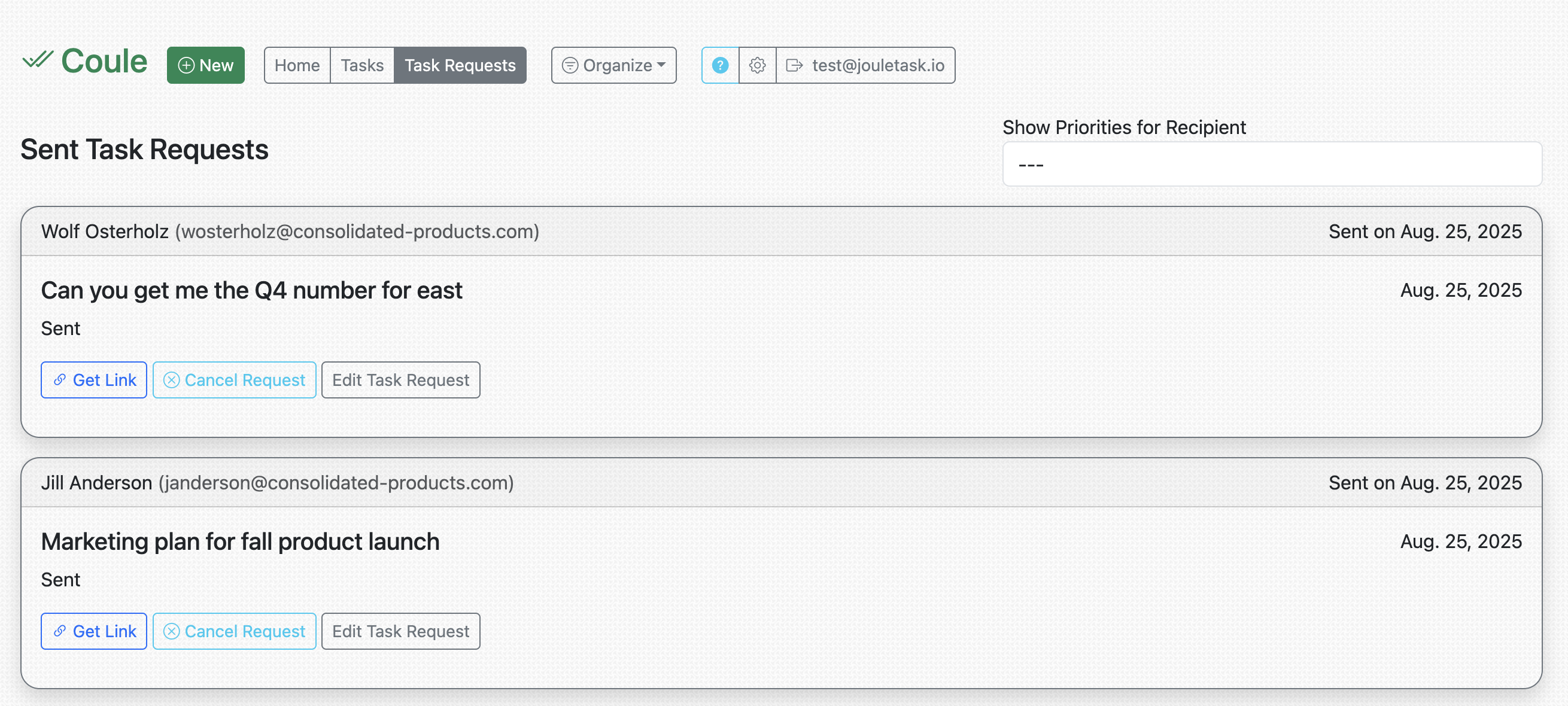Screen dimensions: 1568x706
Task: Expand the Organize dropdown caret
Action: pyautogui.click(x=662, y=65)
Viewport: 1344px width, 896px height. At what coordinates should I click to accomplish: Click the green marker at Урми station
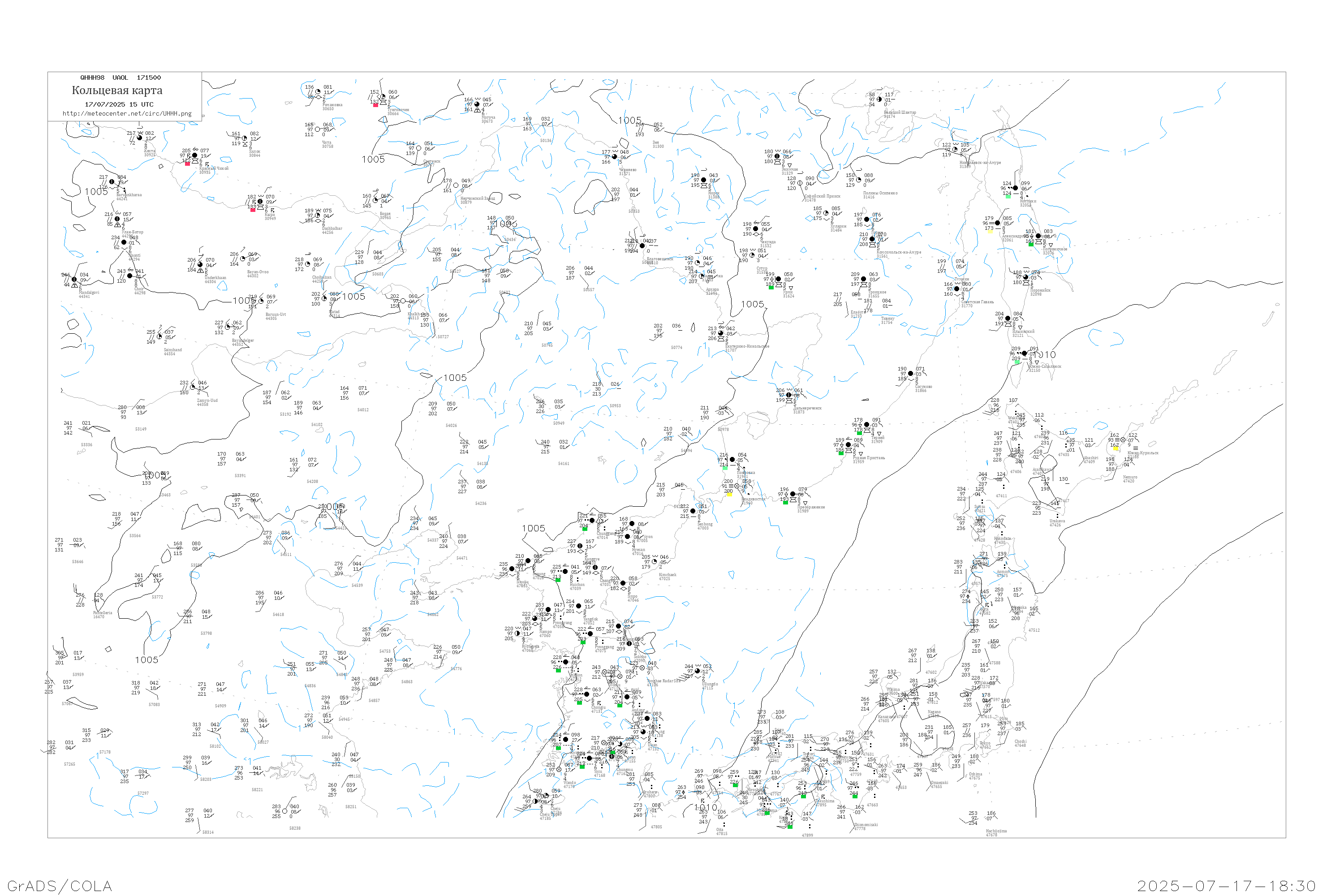pos(771,288)
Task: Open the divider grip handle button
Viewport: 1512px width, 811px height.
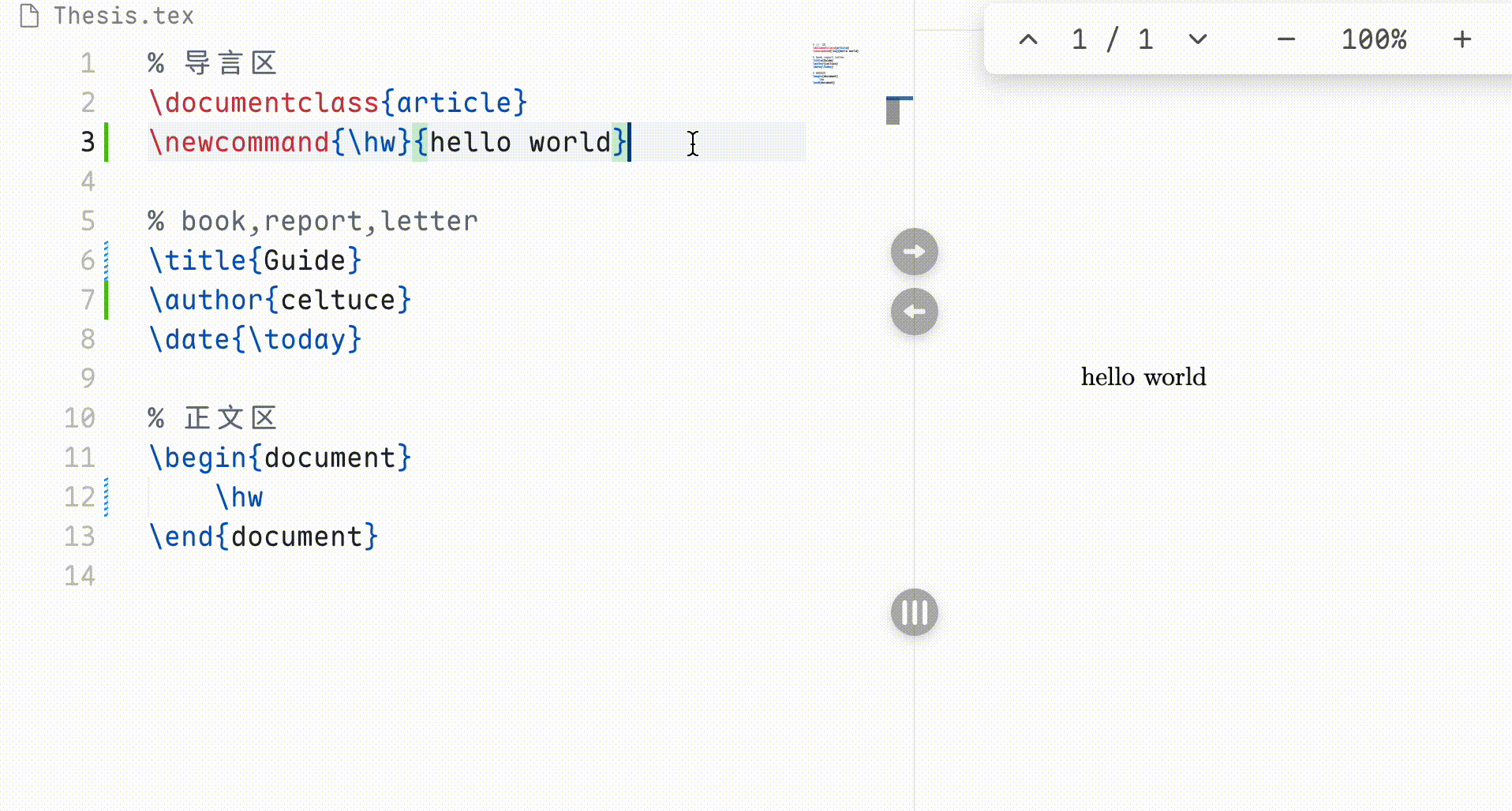Action: tap(913, 612)
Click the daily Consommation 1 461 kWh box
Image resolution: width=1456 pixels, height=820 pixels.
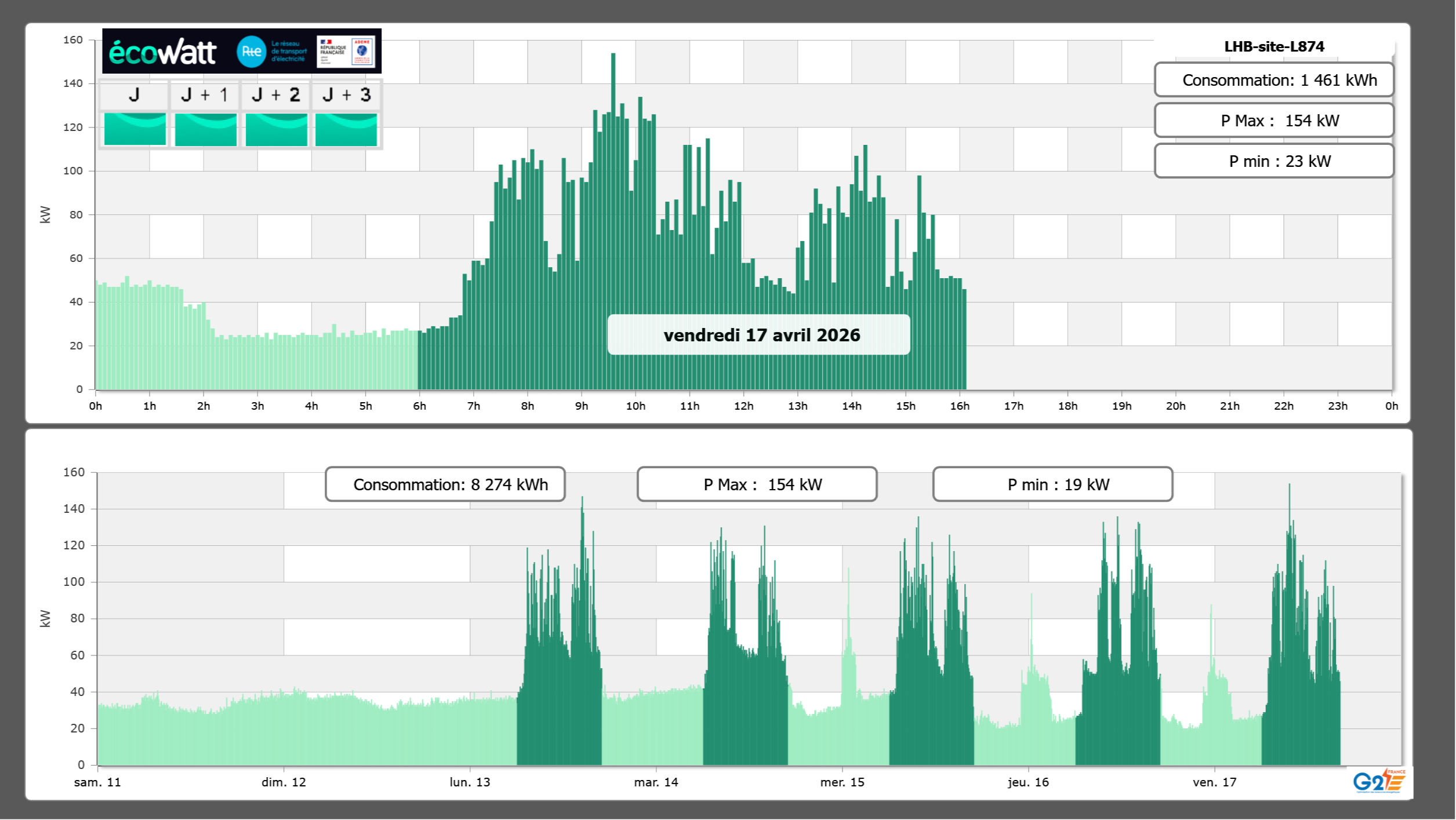tap(1274, 80)
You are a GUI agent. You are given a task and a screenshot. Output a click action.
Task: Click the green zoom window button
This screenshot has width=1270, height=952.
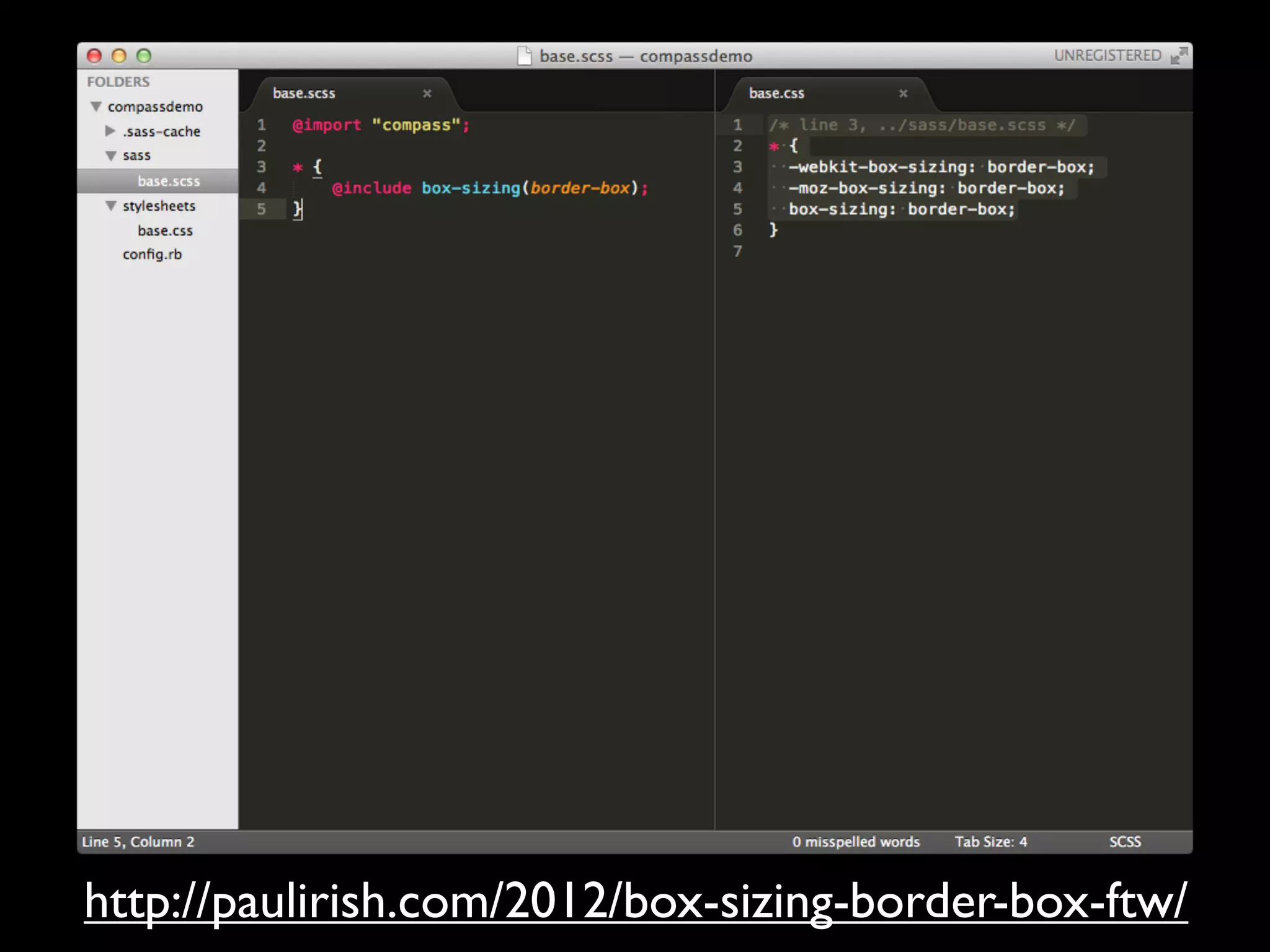[x=144, y=56]
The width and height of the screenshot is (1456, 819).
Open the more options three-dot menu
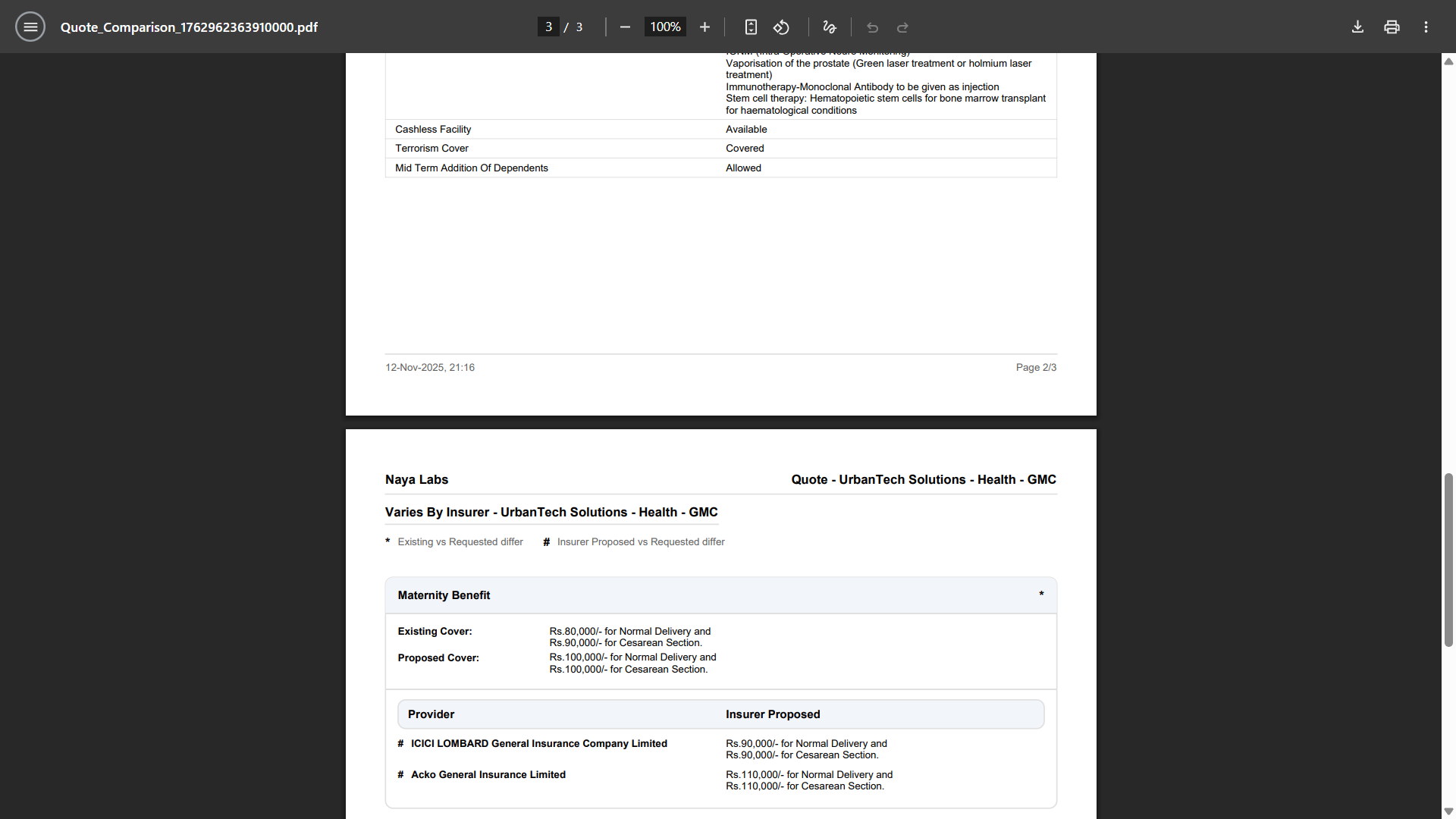(x=1425, y=27)
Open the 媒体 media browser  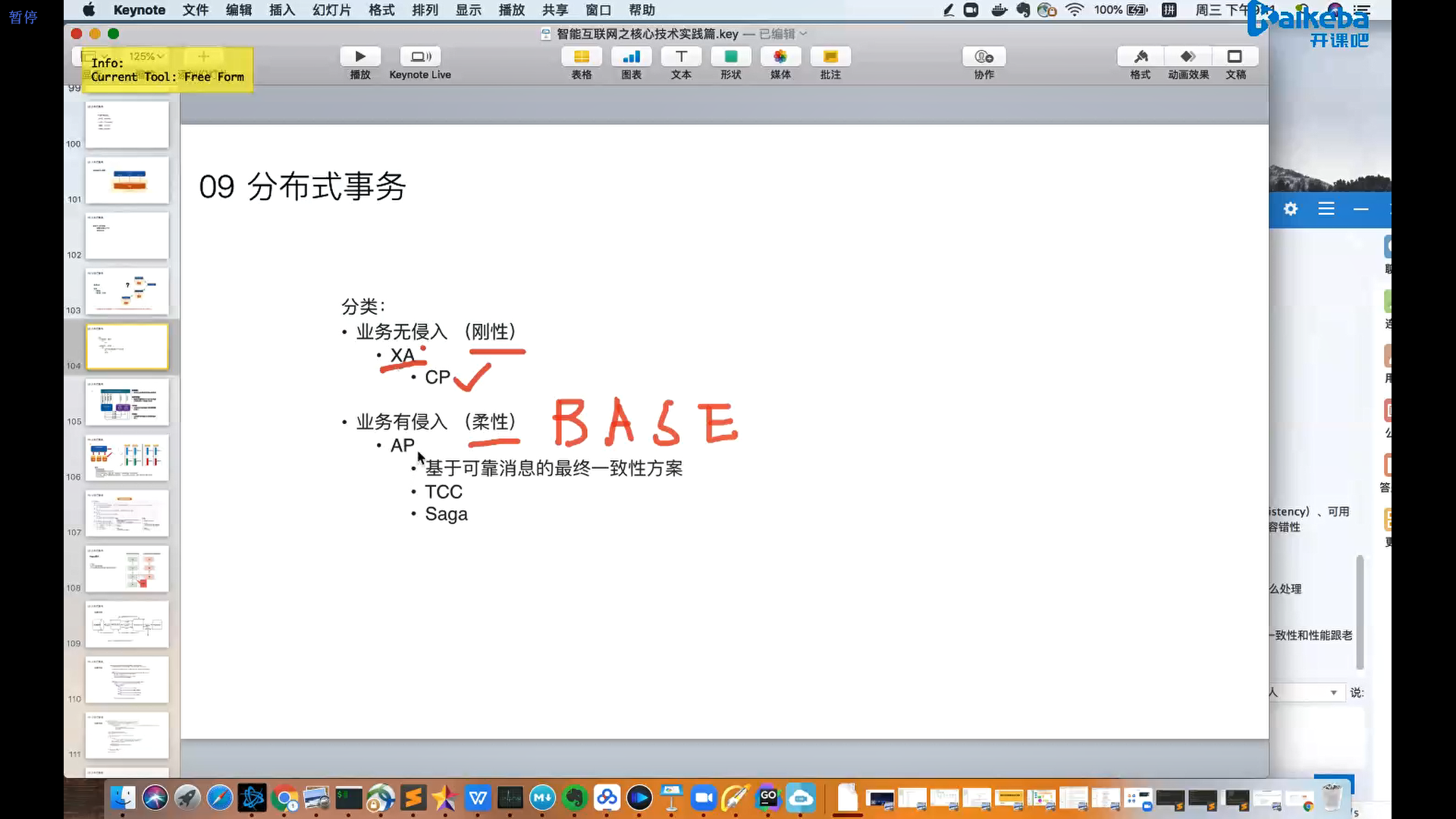780,57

::::

Requirement
In the listing above, find the line with "You are a GUI" and the line with "The width and". Transcribe those two and everything between, exactly, leaving out pictures.

Result of this task
You are a GUI agent. You are given a task and a screenshot. Output a click action.
Task: Click the green zoom window button
This screenshot has width=1270, height=952.
[x=144, y=56]
The width and height of the screenshot is (1456, 819).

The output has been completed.